Tiny Weights #14402

vmg · 2023-10-31T13:37:52Z

Description

This is a new optimization pattern for the execution engine. The idea is to speed up comparison operations by embedding "tiny weights" inside sqltypes.Value during execution. A tiny weight is a 4-byte compressed form of the full weight string for the value (see: evalengine.TinyWeighter for a detailed description and implementation). Since we actually have 4 spare bytes inside sqltypes.Value, we can inject the weight there without increasing the allocation cost for our in-memory rows, and any further comparison operators will automatically make use of them. This makes e.g. sorting wildly more efficient, because most comparisons during the sort can be performed by comparing two uint32 integers, instead of doing a full collation-aware comparison.

Of course, two tiny weight strings can collide (as they're essentially a lossy form of the weight string), but this is perfectly safe because we always fall back to a full comparison of the two values whenever their tiny weight strings are identical.

The arewefastyet benchmark results are not wildly impressive because OLTP is actually a pathological case for this example.
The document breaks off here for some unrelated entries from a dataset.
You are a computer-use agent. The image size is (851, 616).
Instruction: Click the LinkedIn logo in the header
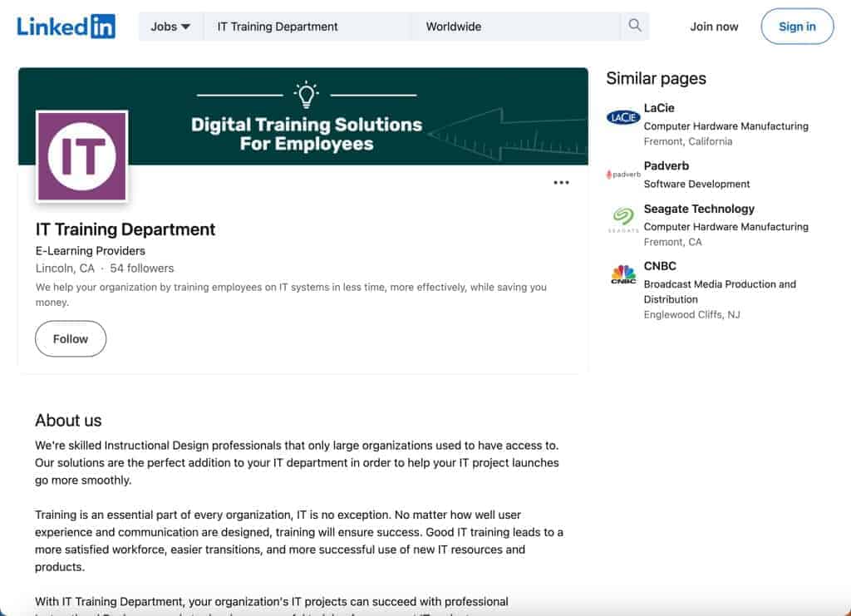click(x=66, y=26)
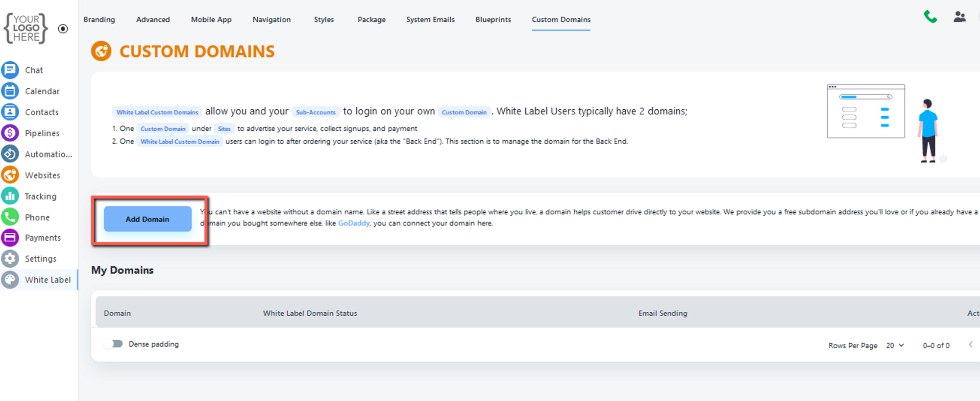Image resolution: width=980 pixels, height=401 pixels.
Task: Open Tracking chart icon in sidebar
Action: pyautogui.click(x=10, y=196)
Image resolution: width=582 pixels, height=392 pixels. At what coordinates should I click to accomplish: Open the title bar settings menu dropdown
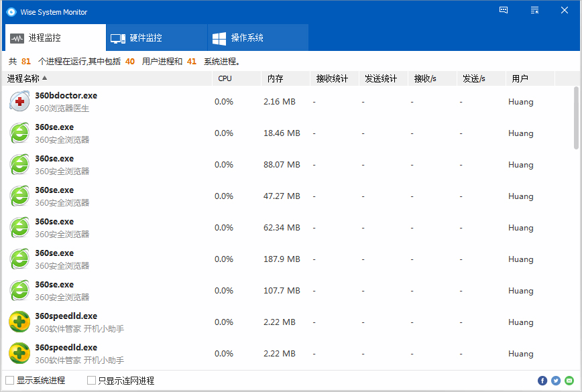point(534,10)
The strings that OLTP uses in sort queries in the benchmark are all numerical strings, so their alphabet is very reduced (10 possible characters), making the 4 byte string collide quite often. The improvement on these OLTP Distinct-sorted queries is just 15%.

goos: linux
goarch: amd64
pkg: vitess.io/vitess/go/vt/vtgate/endtoend
cpu: 13th Gen Intel(R) Core(TM) i9-13900K
                       │ baseline.txt │          sha-2e689b2faf.txt          │
                       │    sec/op    │    sec/op     vs base                │
OLTP/DistinctRanges-16    565.4µ ± 6%   479.3µ ± 31%  -15.22% (p=0.000 n=10)
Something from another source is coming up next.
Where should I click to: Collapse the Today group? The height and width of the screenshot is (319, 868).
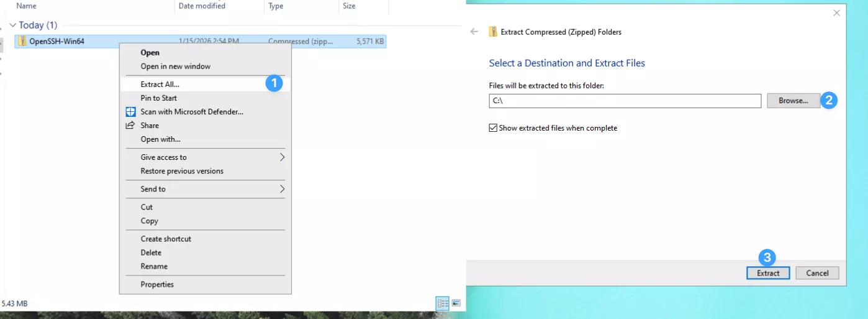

If we were to craft a different benchmark with string columns that contain arbitrary UTF8 data, the improvement gets all the way to ~40% because all the comparisons during sorting are performed with the tiny weight strings.
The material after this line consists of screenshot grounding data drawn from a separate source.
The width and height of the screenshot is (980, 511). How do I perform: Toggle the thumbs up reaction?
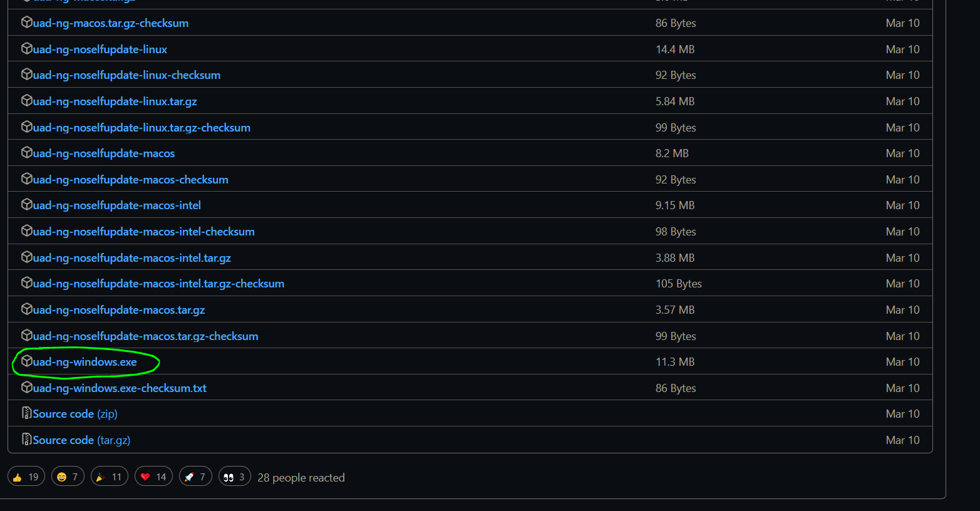click(26, 477)
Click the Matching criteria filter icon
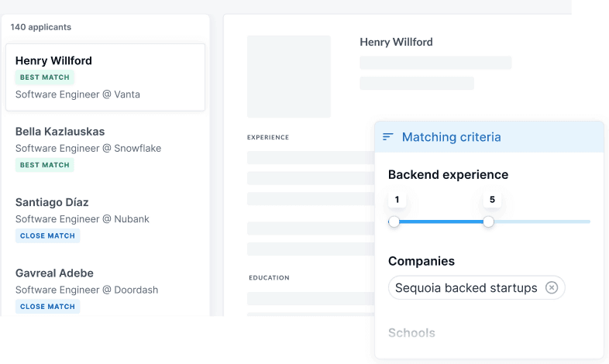Viewport: 609px width, 364px height. [x=388, y=137]
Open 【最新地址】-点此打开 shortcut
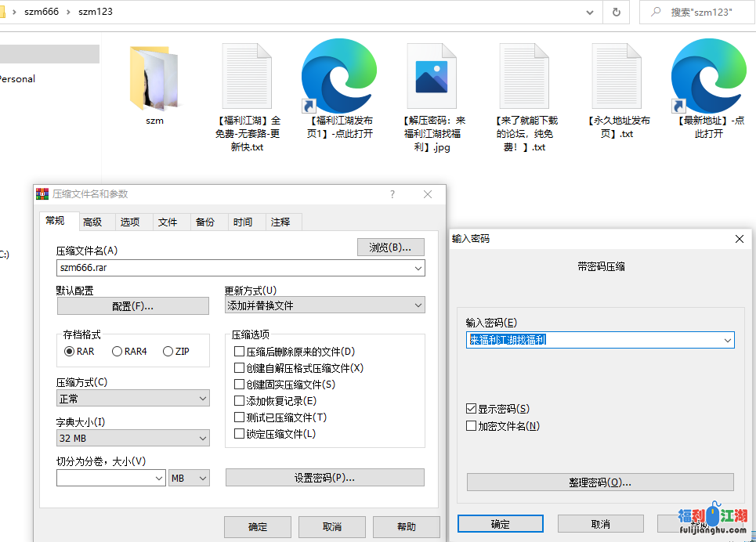 click(707, 78)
The global improvement in arewefast is pretty good, particularly for latency:

https://benchmark.vitess.io/compare?ltag=369b6a1e55aecd98c3cf6d4366cfbcee0477c474&rtag=946eb31e74187866a4a7414ca5df1954435681da

Again I wouldn't pay much attention to OLTP here because it's not representative of real world data (:cry:), but the speed up for real queries that include SORT BY or DISTINCT will be significant.

cc @dbussink @systay

Related Issue(s)

Checklist

"Backport to:" labels have been added if this change should be back-ported
Tests were added or are not required
Did the new or modified tests pass consistently locally and on the CI
Documentation was added or is not required

Deployment Notes

vitess-bot · 2023-10-31T13:37:55Z

vitess-bot · 2023-10-31T13:38:23Z

Hello! 👋

This Pull Request is now handled by arewefastyet. The current HEAD and future commits will be benchmarked.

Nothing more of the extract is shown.